All the shares are being taken up by "at least six" institutional investors, the company said, with none of the shares on sale to the public.
Xiaomi went public with a US$4.7 billion initial public offering (IPO) in Hong Kong in June 2018. This US$3.9 billion top-up surpasses the US$1.9 billion raised in 2006 by the Chinese oil company CNOOC as Hong Kong's largest top-up ever.
Xiaomi was a frontrunner in a now-lengthy list of technology-related companies to list in Hong Kong, which traditionally was dominated by Chinese manufacturers, pan-Asian banks and local property developers.
Its shares are up 125.4% so far this year, making them some of the top performers in Hong Kong. However, by late 2019 they were down half from their IPO price of HK$17. The company reported a 19% leap in third-quarter net profit on the back of a 45% year-over-year increase in smartphone shipments.
Beijing-based Xiaomi offers Apple-like phones at a budget price. Its top-of-the-line phones sell for around US$400, but its cheapest fall below US$100. So far, it has made its biggest inroads in Asia, particularly India, Indonesia, Hong Kong, Singapore and Taiwan. But it is most recently making headway in Europe.
One feature of its Android-based phones is that they're completely open source, allowing users to customize the software and operations of their phones. Xiaomi also makes laptops, smart TVs and TV boxes, smart watches, and even drones, electric scooters and lamps, styling itself as a lifestyle brand.
One incentive for international expansion is that Huawei may be forced to downshift its products in terms of price and quality and thereby compete with Xiaomi's mass-market and mid-range phones inside China. Huawei was also prevented from using the Android system, which led to a jump in Xiaomi's international sales.
Thanks to what the United States says are Huawei's ties to the Chinese military, the administration of U.S. President Donald Trump has imposed an expanding range of curbs on Huawei's ability to operate. The Commerce Department first ordered U.S. chipmakers to get special permissions to sell chips to Huawei. The Commerce Department then expanded the ban's scope, stipulating that no company could sell chips to Huawei if they are made using U.S. technology, even outside the country. Essentially, all chips are made using U.S. software or hardware at some stage in the process.
Although it has been using its stockpile of chipsets, Huawei faces an inability to secure enough for its next-gen phones.

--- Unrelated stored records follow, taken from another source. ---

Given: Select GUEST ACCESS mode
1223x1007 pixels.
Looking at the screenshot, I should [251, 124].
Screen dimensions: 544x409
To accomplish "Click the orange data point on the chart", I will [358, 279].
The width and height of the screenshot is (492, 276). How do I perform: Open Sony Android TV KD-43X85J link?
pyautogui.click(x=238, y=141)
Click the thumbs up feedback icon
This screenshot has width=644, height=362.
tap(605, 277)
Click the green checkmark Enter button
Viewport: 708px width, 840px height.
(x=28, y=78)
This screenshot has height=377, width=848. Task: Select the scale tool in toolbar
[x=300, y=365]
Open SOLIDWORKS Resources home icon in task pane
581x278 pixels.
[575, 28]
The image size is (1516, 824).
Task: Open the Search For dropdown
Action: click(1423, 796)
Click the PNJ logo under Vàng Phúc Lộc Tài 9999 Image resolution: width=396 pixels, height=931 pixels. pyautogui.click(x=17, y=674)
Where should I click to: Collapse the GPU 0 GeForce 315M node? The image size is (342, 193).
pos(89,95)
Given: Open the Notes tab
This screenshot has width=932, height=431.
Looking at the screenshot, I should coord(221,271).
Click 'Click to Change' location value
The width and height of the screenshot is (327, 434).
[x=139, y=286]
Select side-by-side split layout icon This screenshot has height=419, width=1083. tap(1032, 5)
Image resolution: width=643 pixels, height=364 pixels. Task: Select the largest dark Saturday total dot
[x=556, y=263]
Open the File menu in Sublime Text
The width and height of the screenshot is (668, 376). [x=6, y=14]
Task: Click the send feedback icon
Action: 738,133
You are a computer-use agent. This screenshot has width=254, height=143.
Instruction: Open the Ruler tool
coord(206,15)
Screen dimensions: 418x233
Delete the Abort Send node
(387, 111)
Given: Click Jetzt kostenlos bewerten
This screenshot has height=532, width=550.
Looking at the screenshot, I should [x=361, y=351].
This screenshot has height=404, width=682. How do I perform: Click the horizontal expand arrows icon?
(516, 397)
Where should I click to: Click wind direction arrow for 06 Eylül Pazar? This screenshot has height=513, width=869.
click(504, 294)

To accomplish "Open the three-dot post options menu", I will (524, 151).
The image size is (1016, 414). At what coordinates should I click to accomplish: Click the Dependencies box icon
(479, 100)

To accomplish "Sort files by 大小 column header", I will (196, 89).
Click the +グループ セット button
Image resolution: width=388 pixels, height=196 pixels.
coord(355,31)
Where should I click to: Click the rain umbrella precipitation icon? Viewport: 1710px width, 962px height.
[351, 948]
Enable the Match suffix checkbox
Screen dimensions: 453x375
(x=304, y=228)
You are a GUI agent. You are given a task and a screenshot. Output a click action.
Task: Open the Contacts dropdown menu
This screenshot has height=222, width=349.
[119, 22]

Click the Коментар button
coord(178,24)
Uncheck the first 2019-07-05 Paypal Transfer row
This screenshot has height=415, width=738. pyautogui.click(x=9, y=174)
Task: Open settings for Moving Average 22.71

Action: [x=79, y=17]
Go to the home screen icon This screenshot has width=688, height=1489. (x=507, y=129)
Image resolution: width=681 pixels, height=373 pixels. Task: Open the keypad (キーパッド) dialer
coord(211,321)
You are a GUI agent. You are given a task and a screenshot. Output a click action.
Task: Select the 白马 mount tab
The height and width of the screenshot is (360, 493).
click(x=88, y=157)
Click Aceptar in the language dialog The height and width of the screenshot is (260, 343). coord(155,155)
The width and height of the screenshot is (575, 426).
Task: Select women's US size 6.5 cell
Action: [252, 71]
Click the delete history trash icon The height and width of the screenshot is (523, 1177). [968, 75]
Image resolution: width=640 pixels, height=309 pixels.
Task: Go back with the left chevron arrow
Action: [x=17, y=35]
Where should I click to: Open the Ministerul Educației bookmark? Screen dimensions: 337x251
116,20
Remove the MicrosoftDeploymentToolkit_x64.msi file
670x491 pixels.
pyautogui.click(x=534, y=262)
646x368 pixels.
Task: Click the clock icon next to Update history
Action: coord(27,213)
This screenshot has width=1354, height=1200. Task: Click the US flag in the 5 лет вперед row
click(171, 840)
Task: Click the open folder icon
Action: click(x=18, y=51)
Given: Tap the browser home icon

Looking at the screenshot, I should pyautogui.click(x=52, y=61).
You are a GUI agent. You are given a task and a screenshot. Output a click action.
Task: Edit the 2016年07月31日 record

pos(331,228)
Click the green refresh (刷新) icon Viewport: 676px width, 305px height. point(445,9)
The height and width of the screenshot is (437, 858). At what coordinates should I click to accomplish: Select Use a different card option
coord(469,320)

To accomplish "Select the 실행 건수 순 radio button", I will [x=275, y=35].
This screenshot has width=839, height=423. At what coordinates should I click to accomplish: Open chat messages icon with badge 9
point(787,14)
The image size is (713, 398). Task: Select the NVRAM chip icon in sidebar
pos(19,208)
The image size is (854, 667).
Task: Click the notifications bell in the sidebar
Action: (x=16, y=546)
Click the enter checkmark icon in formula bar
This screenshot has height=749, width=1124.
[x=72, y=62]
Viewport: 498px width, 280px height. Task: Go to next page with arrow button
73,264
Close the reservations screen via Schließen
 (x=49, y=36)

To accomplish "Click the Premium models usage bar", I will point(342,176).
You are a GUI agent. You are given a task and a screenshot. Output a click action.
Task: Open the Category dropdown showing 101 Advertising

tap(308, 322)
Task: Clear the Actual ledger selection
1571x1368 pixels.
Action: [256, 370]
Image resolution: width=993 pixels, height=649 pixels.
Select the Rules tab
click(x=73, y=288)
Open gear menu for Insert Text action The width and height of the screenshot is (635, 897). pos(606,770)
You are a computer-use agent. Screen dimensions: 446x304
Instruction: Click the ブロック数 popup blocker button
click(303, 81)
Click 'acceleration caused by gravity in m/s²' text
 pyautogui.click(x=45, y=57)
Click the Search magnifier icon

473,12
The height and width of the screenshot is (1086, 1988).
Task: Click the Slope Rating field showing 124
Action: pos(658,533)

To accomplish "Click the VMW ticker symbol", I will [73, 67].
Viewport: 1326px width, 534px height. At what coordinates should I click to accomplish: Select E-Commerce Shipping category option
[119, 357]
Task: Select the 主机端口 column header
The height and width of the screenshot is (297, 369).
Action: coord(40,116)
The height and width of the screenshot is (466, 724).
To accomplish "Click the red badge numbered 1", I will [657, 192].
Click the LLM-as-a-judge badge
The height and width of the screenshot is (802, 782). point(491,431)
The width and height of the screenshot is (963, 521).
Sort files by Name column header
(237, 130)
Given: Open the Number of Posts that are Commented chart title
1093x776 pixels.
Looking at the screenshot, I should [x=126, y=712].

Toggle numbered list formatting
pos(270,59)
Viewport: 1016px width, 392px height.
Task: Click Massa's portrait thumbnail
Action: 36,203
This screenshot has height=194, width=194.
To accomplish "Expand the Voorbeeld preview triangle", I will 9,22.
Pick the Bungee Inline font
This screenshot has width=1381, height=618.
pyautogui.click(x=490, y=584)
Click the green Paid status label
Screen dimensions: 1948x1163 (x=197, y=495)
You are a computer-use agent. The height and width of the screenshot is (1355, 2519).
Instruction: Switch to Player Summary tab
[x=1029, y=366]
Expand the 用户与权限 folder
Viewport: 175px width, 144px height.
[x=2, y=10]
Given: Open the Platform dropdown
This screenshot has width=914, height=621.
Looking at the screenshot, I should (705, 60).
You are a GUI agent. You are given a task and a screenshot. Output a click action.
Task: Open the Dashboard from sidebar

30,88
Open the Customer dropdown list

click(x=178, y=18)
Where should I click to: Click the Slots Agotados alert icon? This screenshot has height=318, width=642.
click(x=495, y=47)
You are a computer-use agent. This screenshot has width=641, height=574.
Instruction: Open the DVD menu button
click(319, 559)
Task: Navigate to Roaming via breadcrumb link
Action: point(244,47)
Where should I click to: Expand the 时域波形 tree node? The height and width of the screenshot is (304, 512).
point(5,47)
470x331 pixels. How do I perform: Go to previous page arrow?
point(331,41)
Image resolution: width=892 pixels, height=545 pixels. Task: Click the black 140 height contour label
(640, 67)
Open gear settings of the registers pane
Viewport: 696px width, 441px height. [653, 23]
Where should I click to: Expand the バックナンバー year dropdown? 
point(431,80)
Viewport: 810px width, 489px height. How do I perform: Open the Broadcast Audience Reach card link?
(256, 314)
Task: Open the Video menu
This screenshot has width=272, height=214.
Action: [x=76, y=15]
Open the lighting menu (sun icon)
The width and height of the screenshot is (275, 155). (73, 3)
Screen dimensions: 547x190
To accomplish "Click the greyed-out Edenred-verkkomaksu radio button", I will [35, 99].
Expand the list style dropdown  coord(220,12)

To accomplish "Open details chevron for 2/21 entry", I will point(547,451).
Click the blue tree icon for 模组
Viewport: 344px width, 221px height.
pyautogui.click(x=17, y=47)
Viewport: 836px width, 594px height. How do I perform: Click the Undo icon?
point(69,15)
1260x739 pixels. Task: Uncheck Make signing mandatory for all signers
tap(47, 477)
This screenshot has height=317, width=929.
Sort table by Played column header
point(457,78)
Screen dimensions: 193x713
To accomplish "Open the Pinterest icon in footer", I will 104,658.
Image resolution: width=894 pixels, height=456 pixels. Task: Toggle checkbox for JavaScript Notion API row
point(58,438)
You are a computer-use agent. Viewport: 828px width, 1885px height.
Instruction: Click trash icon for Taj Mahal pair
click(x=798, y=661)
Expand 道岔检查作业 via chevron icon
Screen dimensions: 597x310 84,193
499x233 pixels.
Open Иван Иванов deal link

Analysts believe its stockpile will run out early next year, grinding sales to a halt.
Qualcomm (QCOM) in mid-November won permission to sell 4G chipsets to Huawei, and Intel (INTC) has a similar license. Huawei has used Qualcomm chips in cheaper phones and its in-house designs for its flagship models, but still requires chips made using U.S. software and fabrication methods. Since most new phones are 5G models, the Qualcomm chips will be of limited use.
The British government on Monday announced U.K. telecoms cannot install new Huawei 5G equipment after September 2021 as part of a plan to cut Huawei technology out of the telecom infrastructure. The Trump administration has successfully called for a boycott on Huawei's 5G equipment, which was planned for use in many developed nations but which the Trump team say could cripple a country in a crisis if put to ill use.